How many lines in the data below include the word "accomplish"? State the number alone.

=== Supplied records ===

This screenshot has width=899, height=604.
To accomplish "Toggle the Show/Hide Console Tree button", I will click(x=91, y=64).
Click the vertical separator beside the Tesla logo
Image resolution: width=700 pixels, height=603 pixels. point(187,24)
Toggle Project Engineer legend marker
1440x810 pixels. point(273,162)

===
=== Supplied records ===

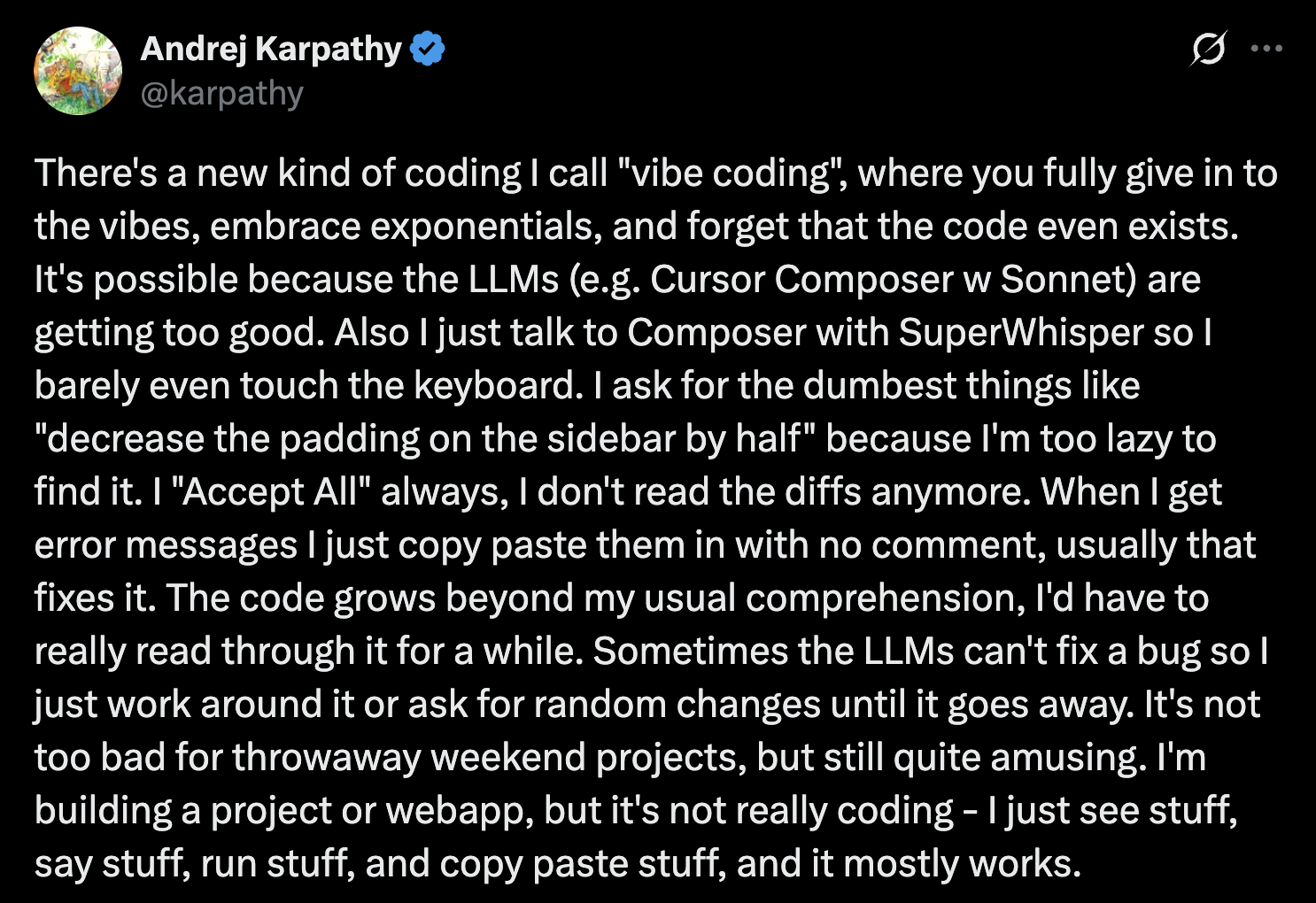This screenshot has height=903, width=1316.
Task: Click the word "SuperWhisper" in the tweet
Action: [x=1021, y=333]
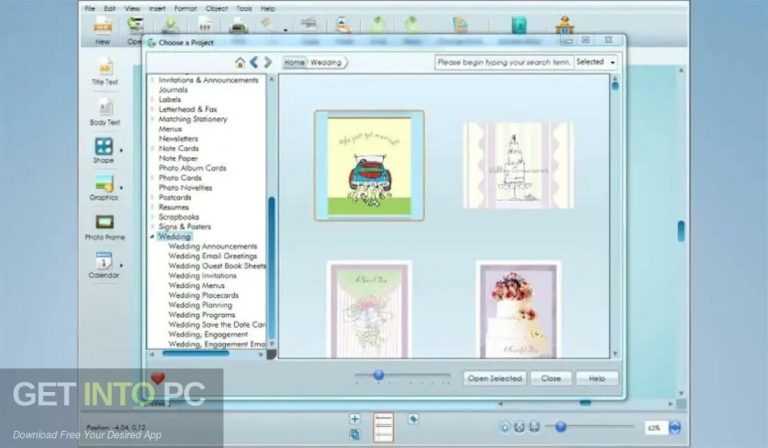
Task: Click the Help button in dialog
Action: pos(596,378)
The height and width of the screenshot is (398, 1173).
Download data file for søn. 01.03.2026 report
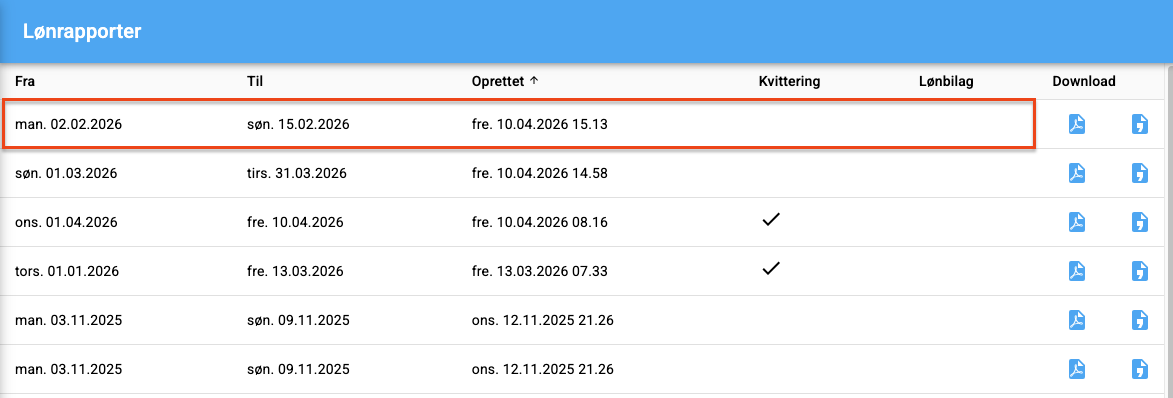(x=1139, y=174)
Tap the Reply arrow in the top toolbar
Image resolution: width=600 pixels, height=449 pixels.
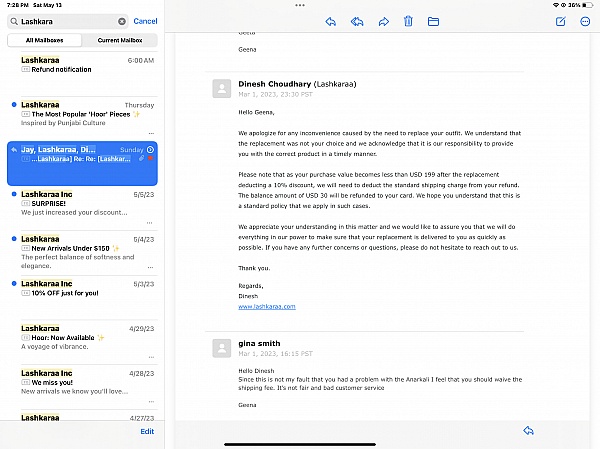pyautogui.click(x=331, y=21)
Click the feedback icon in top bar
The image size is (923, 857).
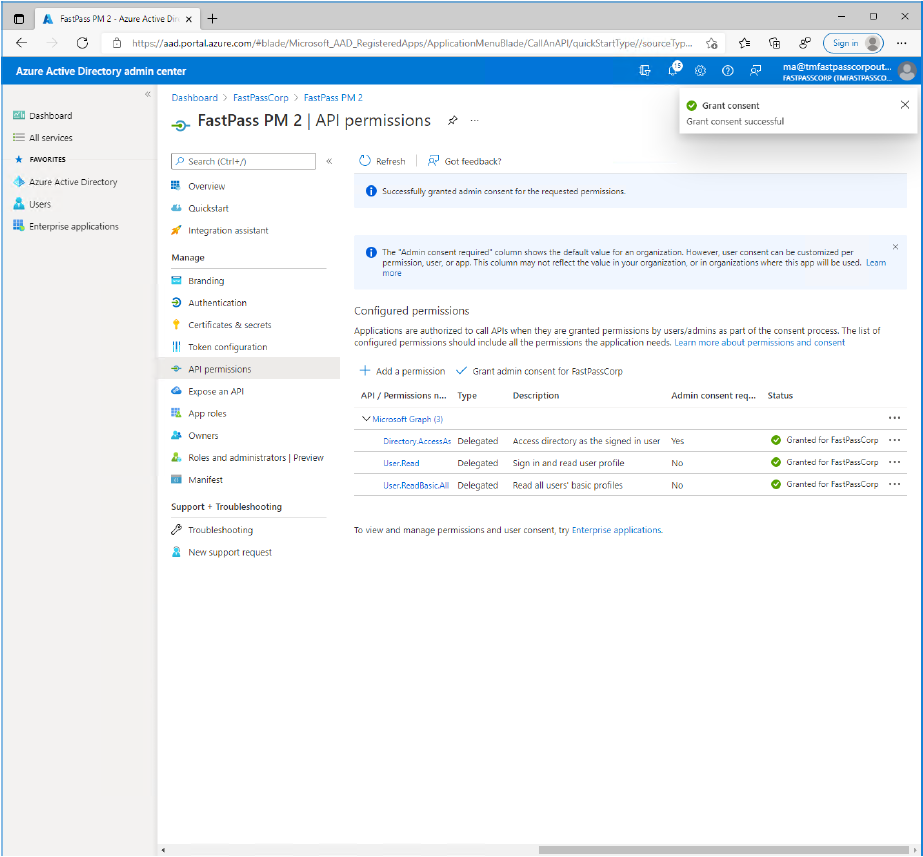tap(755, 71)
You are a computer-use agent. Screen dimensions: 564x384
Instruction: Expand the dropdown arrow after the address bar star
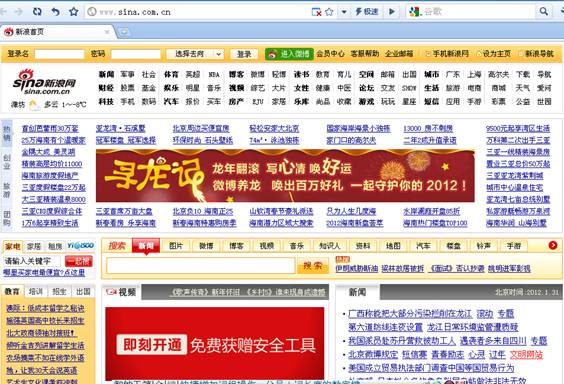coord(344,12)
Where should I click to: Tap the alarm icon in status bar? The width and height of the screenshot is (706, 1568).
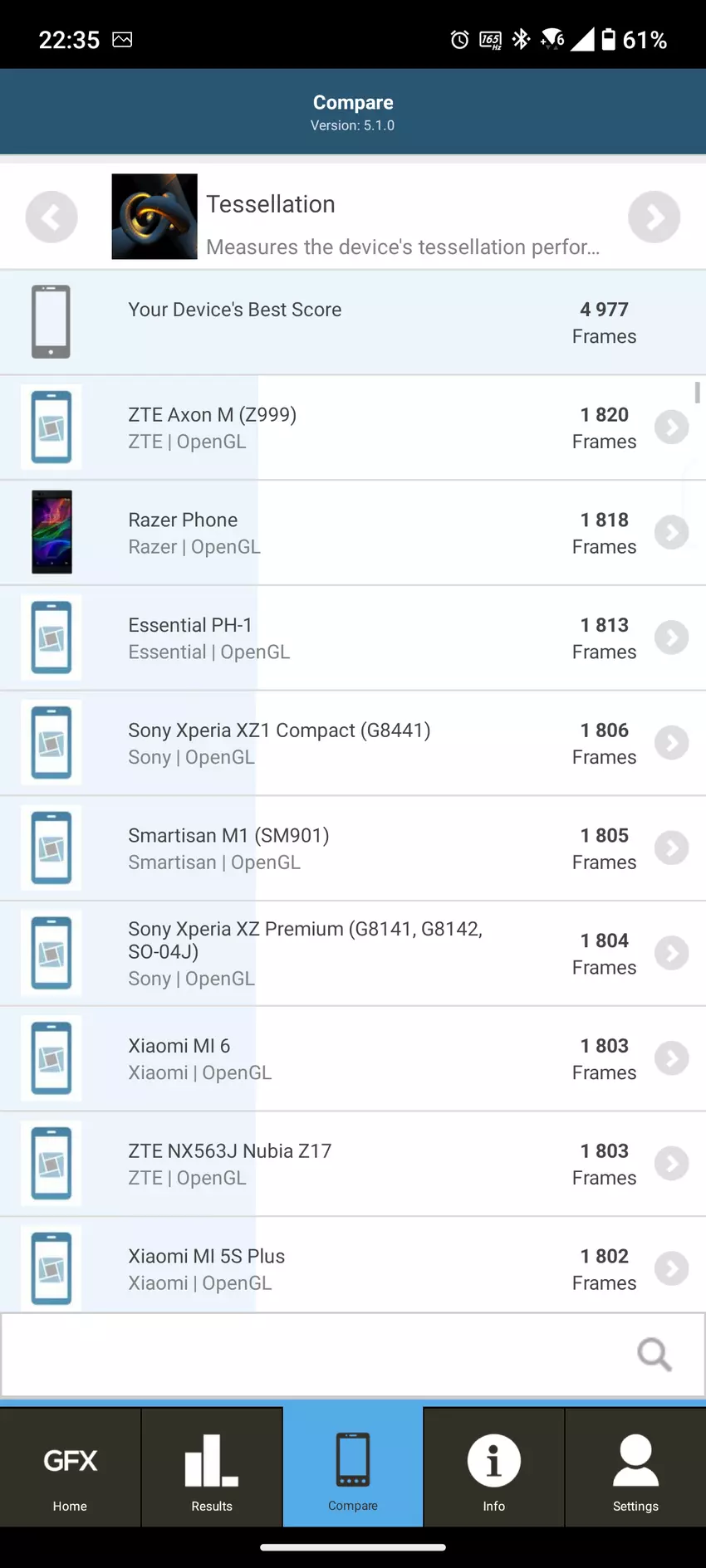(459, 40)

===
=== Supplied records ===

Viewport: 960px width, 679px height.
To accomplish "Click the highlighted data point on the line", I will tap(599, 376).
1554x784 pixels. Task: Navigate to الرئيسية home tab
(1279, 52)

===

Completed task: 2